Forest had the ball in the net in the ninth minute only for Simon Cox's tap-in to be ruled out for offside.

Elliott Ward headed over at the far post from a corner as Forest looked for the breakthrough before Edwards' big miss, screwing well wide from an excellent position when Ebanks-Blake held play up from Sigurdarson's header.

But it was Forest who showed them the way by taking a 31st-minute lead.

Having dragged the extra man back on that side of the pitch, Wolves still allowed Forest to work the ball in from the left between Cox and Radoslaw Majewski then old boy Adlene Guedioura teed up Henri Lansbury for a crisp, low finish that flew into the corner.

If Forest just about edged the first half, the second was very much an even affair until after Doherty's equaliser as Wolves' successful attempts to keep possession started to make the home crowd edgy.

But, following that, everything that could have gone wrong for Wolves did.

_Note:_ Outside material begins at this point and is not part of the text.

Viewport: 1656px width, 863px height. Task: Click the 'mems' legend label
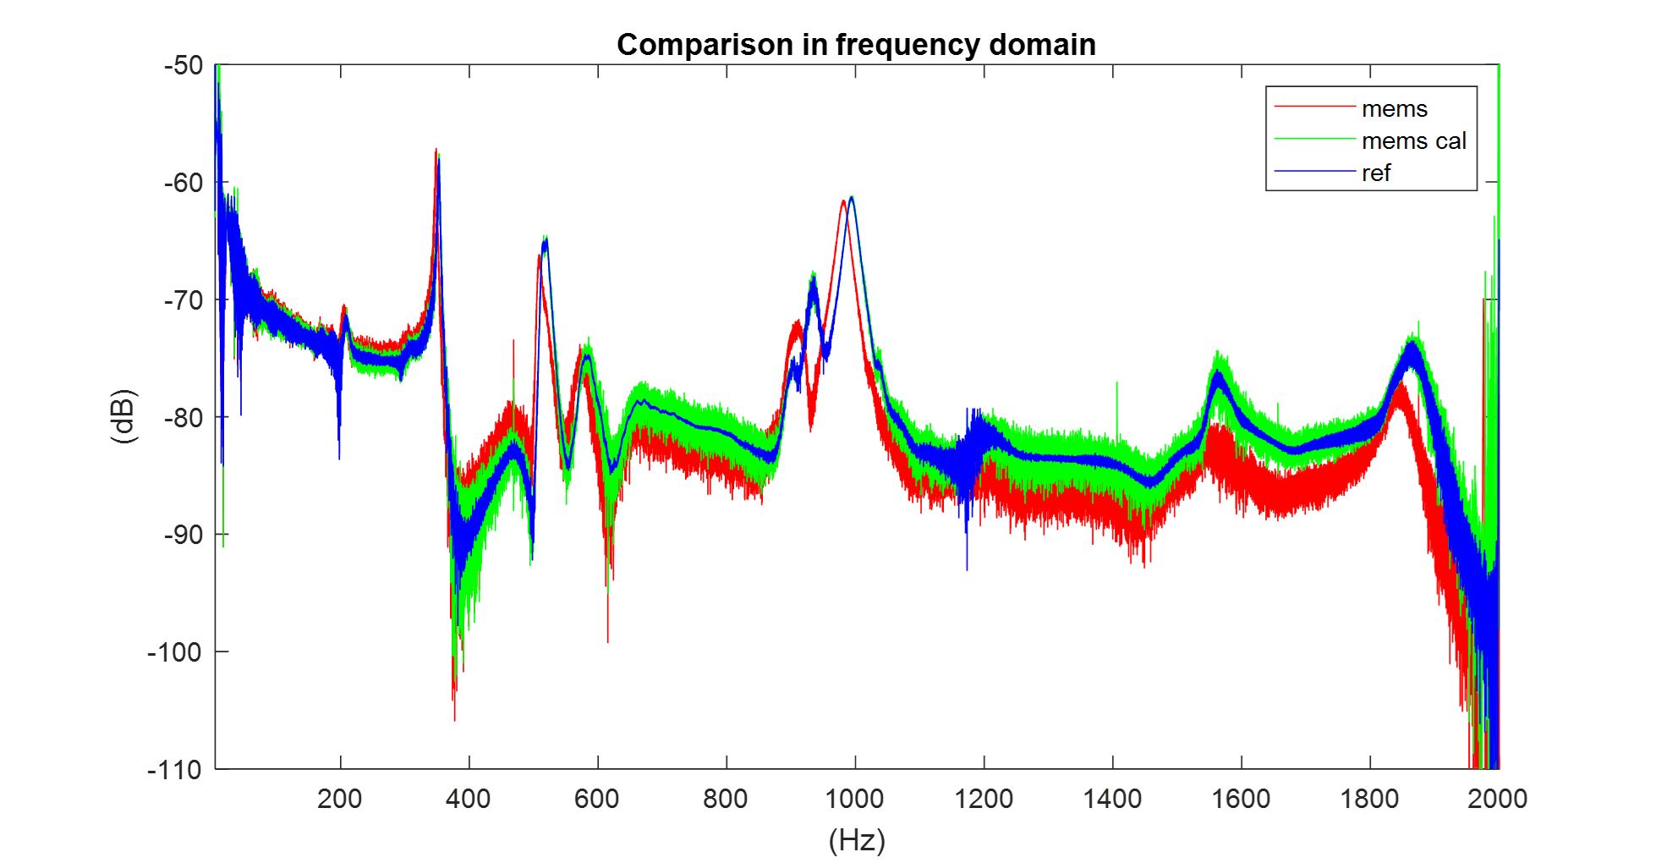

While the 2,267 visiting fans were still celebrating, Lansbury's superb curling finish all started from a Wolves throw after Sigurdarson lost possession in the 67th minute. It threw the initiative firmly back to Forest.

Stephen Ward's 83rd-minute sending-off was somewhat inevitable after he had bizarrely been left one on one with rampaging former team-mate and substitute Greg Halford from a Wolves corner.

And, having left men upfield, Wolves were punished further when Lewis McGugan curled in a shot off the bar after on-loan Albion man Gonzalo Jara squared the ball.

It sealed another defeat and left Wolves fans, many of whom wanted O'Driscoll in the wake of Stale Solbakken's departure, wondering if he will play a part in their fate this season after all.